I read in the TextBlob's documentation that the NaiveBayesClassifier is trained on the movie_review corpus. Is there any api where I can change it to something else, nps_chat maybe? Something that is not very clear to me is what is the role of a corpus? I mean, we are training the classifier with our own sample training data then how would more specific corpus e.g. nps_chat, product_reviews, moview_review etc. would help?
I understand that I need to train a classifier for it to work on a unlabelled data. But if the training data gets huge, what is the best way to handle it? Should the program build the model from the training data every time or is there way where we can save the model to a file (something like pickle) and read it from there? Is it possible with TextBlob and will there be any performance improvements with this methodology?
In my script, in the last block I'm trying to evaluate the SklearnClassifier via the NLTKClassifier module but I'm having no luck there.

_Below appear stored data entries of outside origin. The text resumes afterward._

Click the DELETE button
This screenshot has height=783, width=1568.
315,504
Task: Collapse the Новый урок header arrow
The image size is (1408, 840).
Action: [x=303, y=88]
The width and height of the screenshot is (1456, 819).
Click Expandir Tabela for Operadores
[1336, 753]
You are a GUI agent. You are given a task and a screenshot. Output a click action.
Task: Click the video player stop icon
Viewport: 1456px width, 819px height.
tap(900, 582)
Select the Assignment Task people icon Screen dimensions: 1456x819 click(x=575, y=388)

It throws some cryptic error messages. Can you please help me in resolving it? And also may I request you to, if possible, show some examples regarding the usage of algorithms/classifiers available in the nltk.classify package on the TextBlob's documentation website e.g. the Megam, LogisticRegression, SVM, BernoulliNB, GaussianNB etc. An use-case for understanding the applicability of the each algorithm would clear a lot of doubts in beginners like me.
Upvotes: 4
Views: 2022
Reputation: 1941
The Naive Bayes classifier (NBC) is a simple algorithm and has a low time complexity and in practice runs quickly. If you get slow results on a small data set it seems it is due to a different place. I suspect it is due to the TextBlob object, which is an overkill for short texts. Try replacing the NBC with a different algorithm like a decision tree to see if it is indeed the one to blame.
A classifier should be trained on a data that represents the data on which it will be tested. Though sentiment might have similarities between the movies reviews and your data set, it is unneeded assumption and a possible source of problem. Sometimes people are using pre training on other dataset in the case of lack of labeled data. In this case you should check for domain adaptation issues.
Usually you train the model once, sae it and use it. If the data set is likely to change (a in the case of concept drift) retraining is needed. It seems that you will benefit from moving from TextBlob to scikit-learn which also enable saving models.
Upvotes: 2